Spend Matters welcomes this guest article by Verity Michie of Mintec.
While the story that the name for nylon came from a combination of “New York” and “London” is a good one, it is unfortunately not true. Another tale is that nylon was originally named “no-run,” but that too comes without much justification.
If you try to think of the uses of nylon, you would normally just think of pantyhose or climbing rope, but did you know that modern tents are also made from nylon? At a time of year when many families will be packing up for a summer camping trip, we look at what is happening to the price of nylon.
Thirty-eight million Americans enjoy an annual camping trip, with the average break lasting nearly 2 weeks. For those who like to appreciate the great outdoors in the comfort of a tent, there is some good news!
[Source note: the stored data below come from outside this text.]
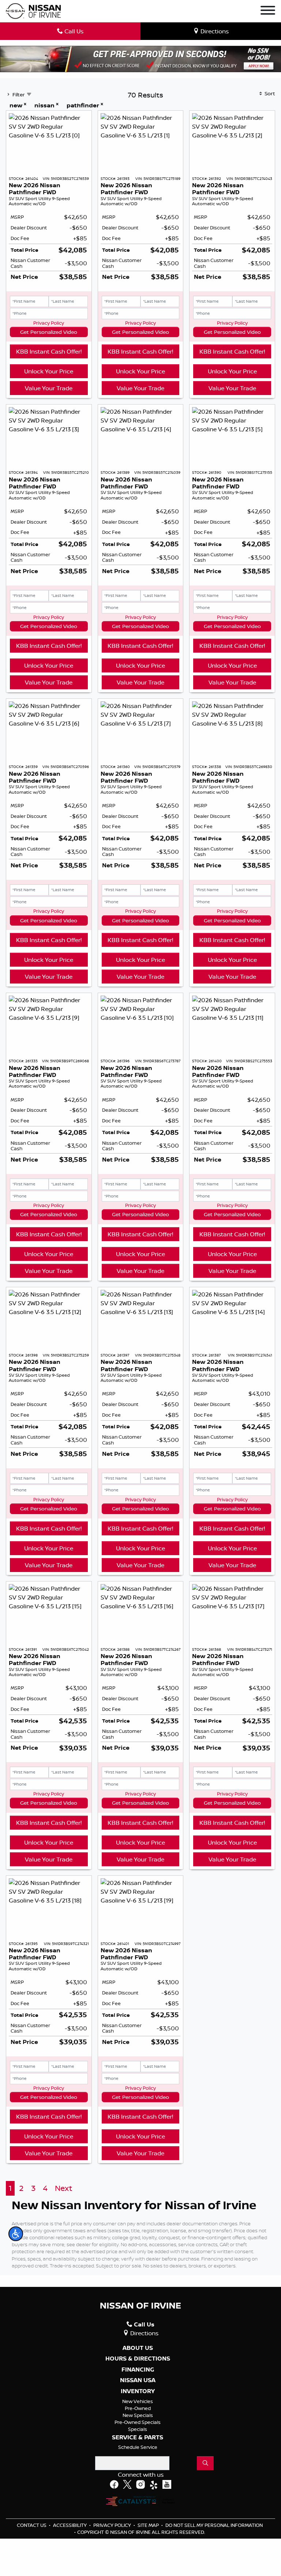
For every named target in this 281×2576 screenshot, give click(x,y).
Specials (137, 2429)
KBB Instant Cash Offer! (49, 351)
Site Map (149, 2525)
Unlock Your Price (48, 371)
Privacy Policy (48, 323)
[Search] (205, 2463)
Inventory (138, 2391)
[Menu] (268, 11)
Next (63, 2188)
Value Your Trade (48, 388)
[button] (15, 2233)
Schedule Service (137, 2447)
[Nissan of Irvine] (33, 11)
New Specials (138, 2415)
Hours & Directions (137, 2358)
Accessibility (70, 2525)
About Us (138, 2348)
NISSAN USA (138, 2380)
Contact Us (32, 2525)
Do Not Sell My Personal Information (214, 2525)
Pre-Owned (138, 2408)
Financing (137, 2369)
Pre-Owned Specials (138, 2422)
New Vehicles (137, 2401)
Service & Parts (137, 2437)
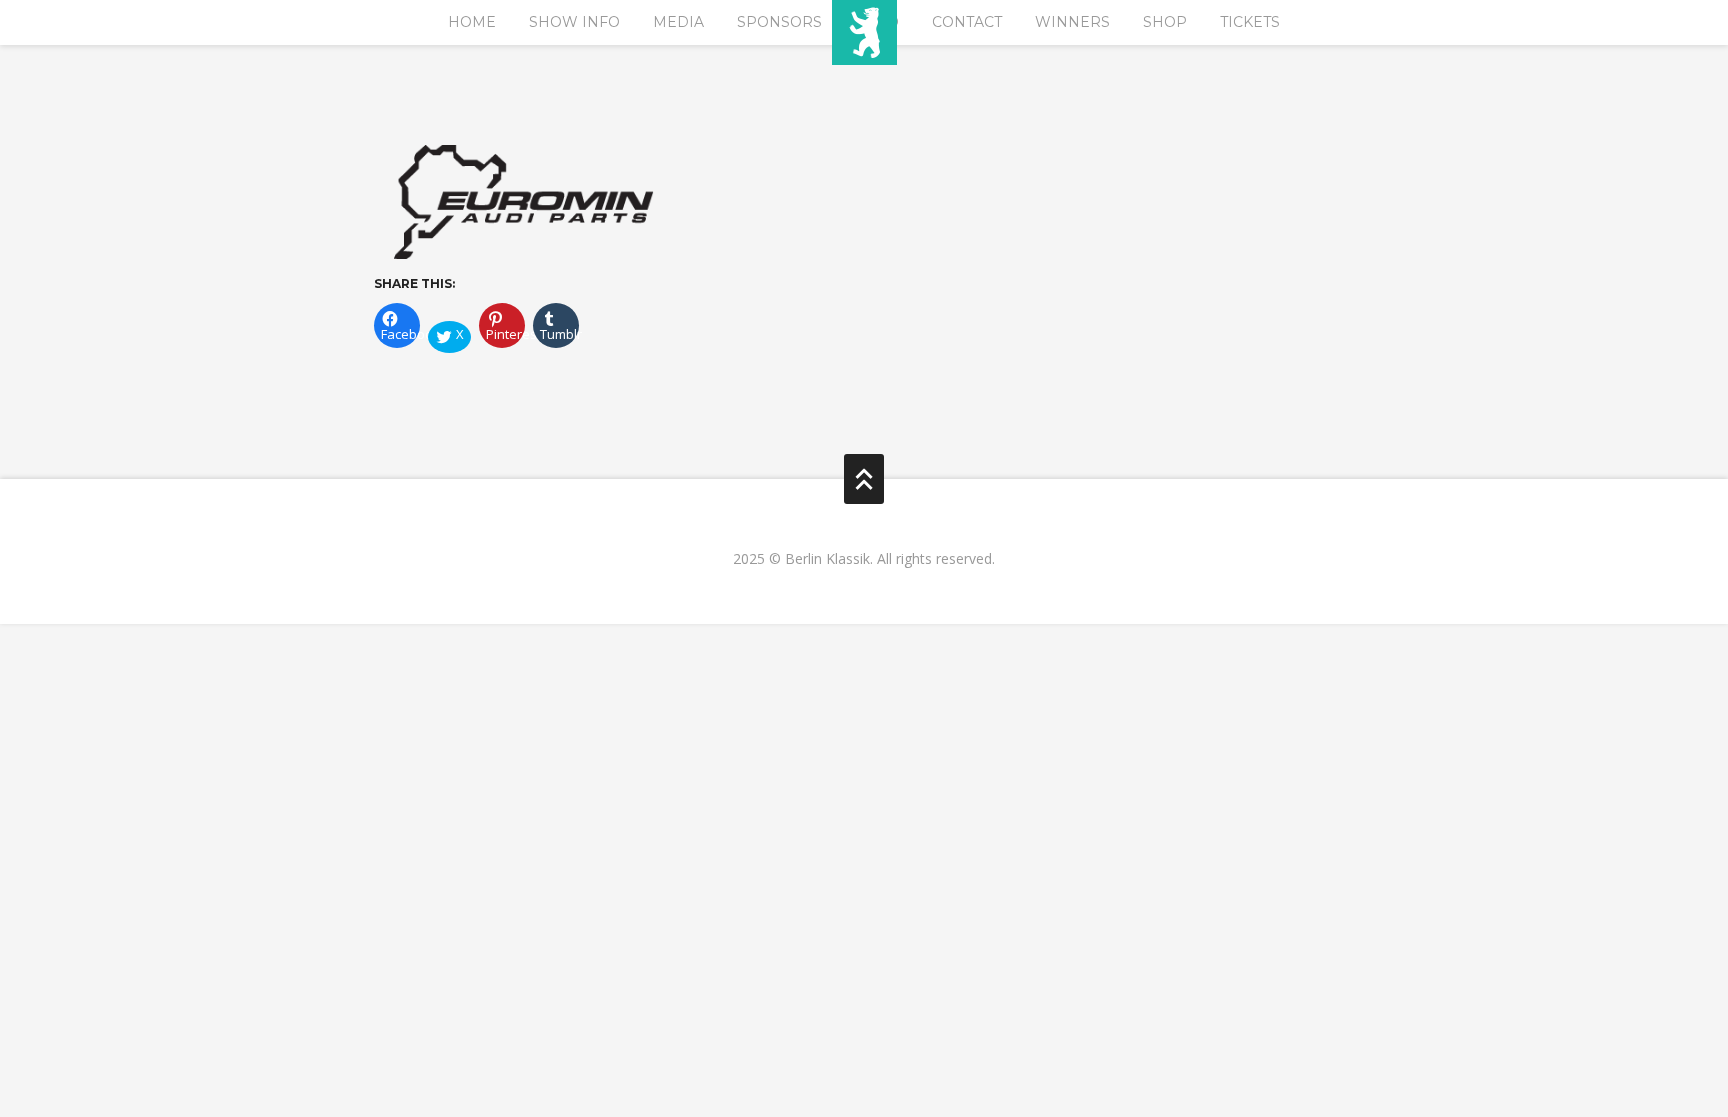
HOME (472, 22)
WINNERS (1072, 22)
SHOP (1165, 22)
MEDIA (678, 22)
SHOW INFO (574, 22)
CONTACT (967, 22)
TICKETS (1250, 22)
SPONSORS (779, 22)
Camping could become cheaper this summer as the prices for tent materials have been falling more or less constantly since March 2011. Tents can be made from different materials, including canvas, cotton, polyester and nylon. Nylon tents are generally favored because they are lightweight and easy to handle, yet more durable than polyester tents, making them ideal for the annual family trip.
China is the world’s largest nylon producer and accounts for 55% of global production, followed by the US, which produces 25%. Although the US is the second largest producer, it also imports nylon from China. Nylon is a synthetic polymer derived from crude oil and is the second most produced man-made fiber, with polyester being the first. Seventy-five percent of nylon is used in textiles, including textiles for making tents.The nylon fibers are spun, stretched and crimped to improve their insulation and strength.
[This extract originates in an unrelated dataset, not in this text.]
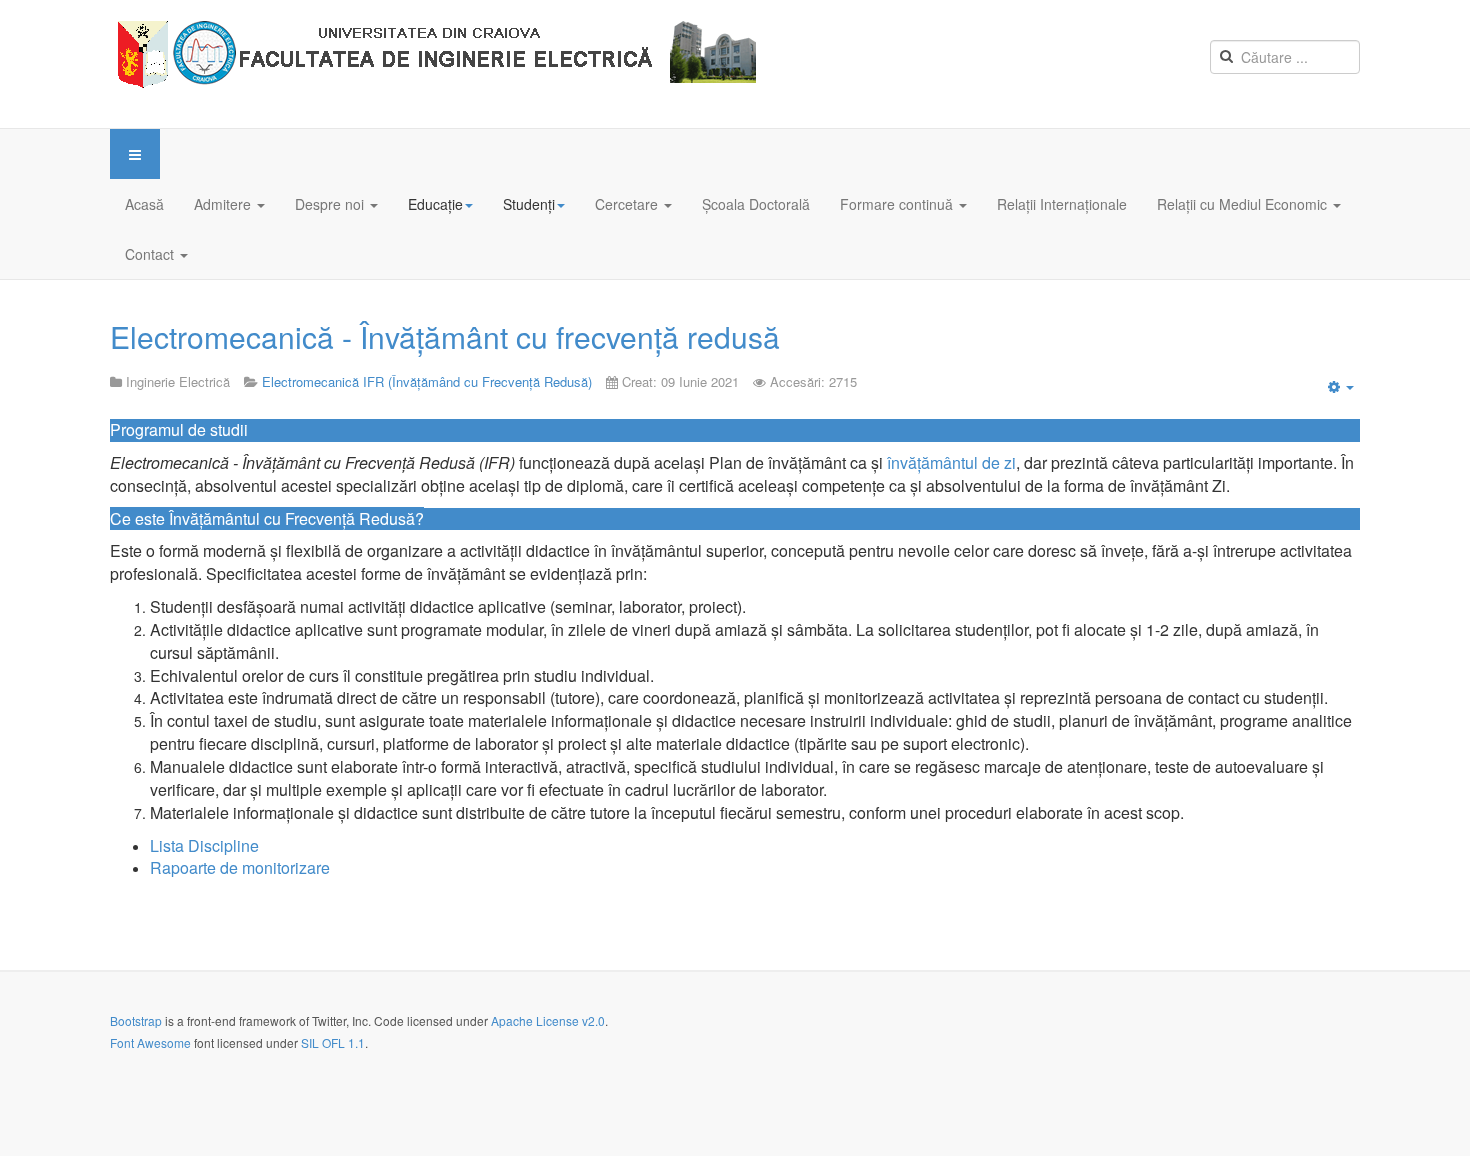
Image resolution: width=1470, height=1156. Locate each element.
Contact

It is great news that this camping essential could be becoming cheaper, but why has the price of nylon fallen? The main reason for this is because of lower feedstock costs, particularly caprolactam. To produce nylon, crude oil is processed into a number of intermediate feedstocks, including benzene, cyclohexane and caprolactam. Throughout the Chinese market, there is a higher supply of caprolactam than demand. Additional production of caprolactam has been announced, so buyers are holding off on current purchasing in the belief that prices could fall further, creating low demand for nylon.
This is possible because manufacturers have the option of using different but similar materials to produce certain products.To save money, nylon can often be replaced by polyester. The production process of polyester is cheaper and prices are currently also falling due to low seasonal demand. Using polyester as a cheaper alternative may have added to the recent nylon price fall.
The price fall in China could lead to US price drops for camping holidays, but it is unknown how long this will last. With the hot weather upon us, it could be that demand will increase and nylon prices will soon recover.